H.R. McMaster served as former President Donald Trump’s national security adviser for 13 months. But he neither asked nor answered why the national security of the United States is better served by projecting military force globally at staggering expense on fool’s errands than by adherence to President George Washington’s farewell address, Secretary of State John Qunicy Adams’ warning against racing abroad in search of monsters to destroy, and reliance on invincible self-defense.

In “At War with Ourselves,” McMaster chronicles his turbulent tenure as national security adviser. The book’s narration of the major issues he addressed postulates as a self-evident truth that the United States would be ultimately attacked and its economy ravaged if we neglected preemptively to hammer China, North Korea, Russia, Syria, Iran, the Houthis, Hamas, Venezuela or other adversaries yet to be conceived.

A creature of the American Empire, McMaster instinctively inflates threats manifold to justify America’s need for global domination to thrive or survive and his own job.

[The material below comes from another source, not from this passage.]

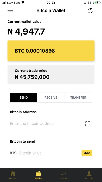This screenshot has height=182, width=102.
Task: Tap the MAX button
Action: click(87, 153)
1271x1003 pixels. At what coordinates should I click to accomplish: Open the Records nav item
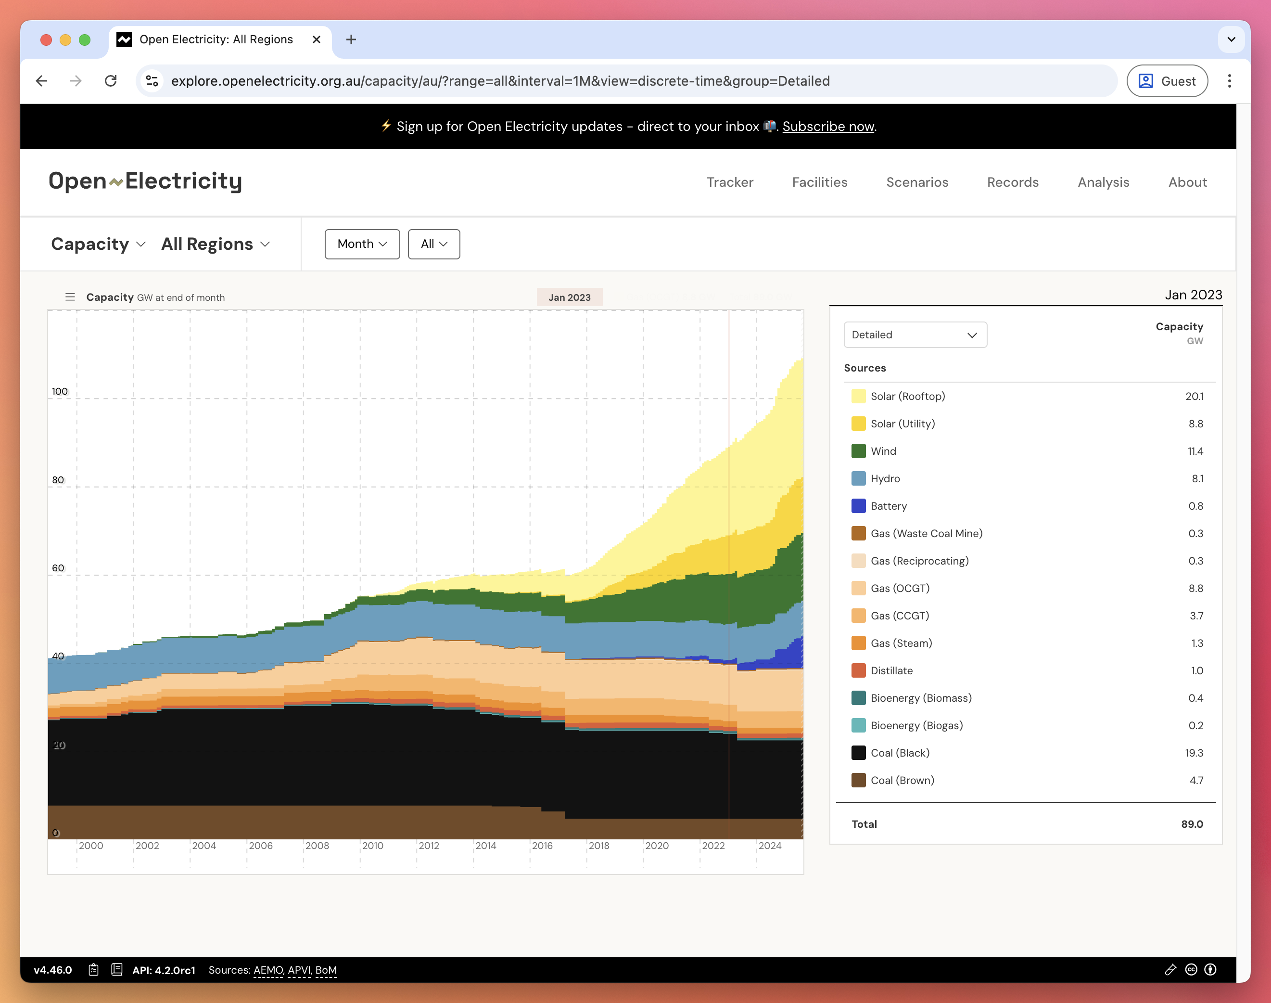[1012, 182]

He is oblivious to the century in which the United States grew from a tiny acorn to a mighty oak by resisting embroilments in foreign conflicts and relying on example rather than force to influence affairs abroad. We then jettisoned our republic for an empire eager to smash hornet’s nests abroad to spur sting attacks as pretexts for war. McMaster also neglects that America’s greatest military asset is the loyalty of its people willing to risk and give that last full measure of devotion for the survival and prosperity of the country.

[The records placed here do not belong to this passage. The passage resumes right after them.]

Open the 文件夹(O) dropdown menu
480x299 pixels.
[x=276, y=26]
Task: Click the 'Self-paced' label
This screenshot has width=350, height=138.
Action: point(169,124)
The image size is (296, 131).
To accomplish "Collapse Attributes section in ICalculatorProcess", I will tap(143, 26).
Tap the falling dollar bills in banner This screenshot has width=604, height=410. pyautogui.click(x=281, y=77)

If all that mattered was weapons, money and manpower, Israel would have lost its 1948 war of independence and North Vietnam would have succumbed to America’s vastly superior weaponry. Between 1965 and 1975, the United States and its allies dropped 7.5 million tons of bombs in Vietnam, Cambodia and Laos, twice the amount dropped in Europe and Asia in World War II.

Citizen loyalty is cultivated by making liberty the North Star of the nation, the opportunity to march to your own drummer unfearful of domestic predation or foreign aggression secured by separation of powers — a structural bill of rights to arrest majoritarian tyranny. The right to be left alone is the most cherished right among civilized people.

The greatest danger to the United States today does not come from the usual suspects — China, Russia, North Korea, Iran, etc. — but from our own government. Among other things, it engages in warrantless, Orwellian surveillance of the “not-yet-guilty,” i.e., the entire population. It empowers the president to play prosecutor, judge, jury and executioner to kill any person on the planet based on secret, unsubstantiated suspicion that the corpse might have become a national security danger. It has accumulated an unsustainable national debt that has soared past $35 trillion with annual carrying costs that eclipse the Pentagon’s budget. Then-Chairman of the Joint Chiefs of Staff Adm. Michael Mullen told CNN as long ago as 2010, “The most significant threat to our national security is our debt.”

The Code of Federal Regulations exceeds 200,000 pages. With so many inscrutable technical laws on the books, the government no longer discovers a crime and searches for the culprit but picks out obnoxious critics and scours the criminal code to pin offenses on them. If there are better ways of alienating a citizenry, they do not readily come to mind.

The United States is the safest nation in history. There is zero chance that we will be invaded by a foreign country. The chance of an American dying from an international terrorist attack is less than dying from a falling vending machine. Our aim for world domination is as stupid as Napoleon’s march on Moscow and portends the same disastrous ending.

What Abraham Lincoln related in 1838 is even more true today:

“By what means shall we fortify against [danger]? Shall we expect some transatlantic military giant, to step the Ocean, and crush us at a blow? Never! All the armies of Europe, Asia and Africa combined, with all the treasure of the earth (our own excepted) in their military chest; with a Buonaparte for a commander, could not by force, take a drink from the Ohio, or make a track on the Blue Ridge, in a trial of a thousand years… If destruction be our lot, we must ourselves be its author and finisher. As a nation of freemen, we must live through all time, or die by suicide.”

Bruce Fein (X: @brucefeinesq; www.lawofficesofbrucefein.com) was associate deputy attorney general under President Ronald Reagan and is author of “American Empire Before the Fall.”